What the task requires: Write out all entries word for word.

Records drawn from a dataset:
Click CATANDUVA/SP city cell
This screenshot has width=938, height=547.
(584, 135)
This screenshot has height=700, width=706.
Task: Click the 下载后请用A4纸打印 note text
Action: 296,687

Reply to the task:
Click CATANDUVA/SP city cell
This screenshot has width=938, height=547.
(584, 135)
This screenshot has height=700, width=706.
Task: Click the 下载后请用A4纸打印 note text
Action: 296,687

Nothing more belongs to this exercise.